The T-cell subsets in PB of patients with RA infected with B19V were investigated in this study. Our results show that B19+ patients with RA in comparison with those who were B19− and B19+ and B19− controls had significantly higher percentages of CD25low and CD25hi T-cells among PB CD4+CD45RA− and CD4+CD45RA− cells. Likewise, the percentage of CD25+ cells was increased in CD8+CD45RA+ and CD8+CD45RA− subsets in B19+ patients with RA. According to the literature data, CD4+CD45+CD25+ (populations II and III in Figure 1b) T-cells have low expressing offorkhead box P3 (FOXP3) and are naïve/resting CD4 T-regulatory (suppressive) cells (Tregs) (13, 14).
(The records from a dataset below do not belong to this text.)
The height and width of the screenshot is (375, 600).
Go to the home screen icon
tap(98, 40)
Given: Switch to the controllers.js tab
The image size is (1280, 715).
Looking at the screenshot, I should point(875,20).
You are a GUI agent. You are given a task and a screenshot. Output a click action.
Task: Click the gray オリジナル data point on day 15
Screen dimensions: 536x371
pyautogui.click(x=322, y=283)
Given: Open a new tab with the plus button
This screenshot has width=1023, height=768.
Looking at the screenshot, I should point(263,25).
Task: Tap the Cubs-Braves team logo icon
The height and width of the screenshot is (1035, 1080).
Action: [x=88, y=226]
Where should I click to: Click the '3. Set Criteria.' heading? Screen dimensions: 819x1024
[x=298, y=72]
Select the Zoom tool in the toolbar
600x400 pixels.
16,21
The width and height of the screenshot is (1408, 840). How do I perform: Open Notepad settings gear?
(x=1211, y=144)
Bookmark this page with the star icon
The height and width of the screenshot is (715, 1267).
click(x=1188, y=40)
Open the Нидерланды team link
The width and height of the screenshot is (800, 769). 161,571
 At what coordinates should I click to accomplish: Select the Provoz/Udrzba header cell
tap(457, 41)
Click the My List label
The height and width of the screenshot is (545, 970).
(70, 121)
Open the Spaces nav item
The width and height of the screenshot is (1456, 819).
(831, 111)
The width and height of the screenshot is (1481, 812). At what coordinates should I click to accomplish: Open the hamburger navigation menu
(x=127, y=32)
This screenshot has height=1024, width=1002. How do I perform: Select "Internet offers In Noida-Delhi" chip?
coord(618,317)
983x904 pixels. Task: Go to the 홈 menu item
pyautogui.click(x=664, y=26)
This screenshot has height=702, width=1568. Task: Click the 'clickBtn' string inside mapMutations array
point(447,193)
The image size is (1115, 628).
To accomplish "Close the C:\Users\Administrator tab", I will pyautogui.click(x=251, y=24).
CD4+CD45RA−CD25hi cells (population VI) are FOXP3hi effector/activated/memory Treg cells with suppressive capability and CD4+CD45RA−CD25low cells (population V) are FOXP3low cytokine-secreting non-suppressive T-cells (Teffs) (13, 14). CD8+CD25+ T-cells express FOXP3 and according to the literature data (15) are suppressive. Thus, B19+ patients with RA had increased percentages of naïve and memory CD4+ and CD8+ T-cells. Although the percentage of Teffs was also increased in B19+ patients with RA, the ratio of activated CD25hiCD45RA−CD4+ Tregs and Teffs was higher in B19+ patients with RA (data not shown). Van der Geest et al. showed that aging disturbs the balance between effector and regulatory CD4+ T-cells. It was shown that the Treg/Teff ratio is increased in the memory CD4+ T-cell compartment of aged individuals when compared to that of young individuals (16). We did not observe correlation between this ratio and age in the groups of our patients with RA and controls, most likely because there were no very young people in the groups (data not shown).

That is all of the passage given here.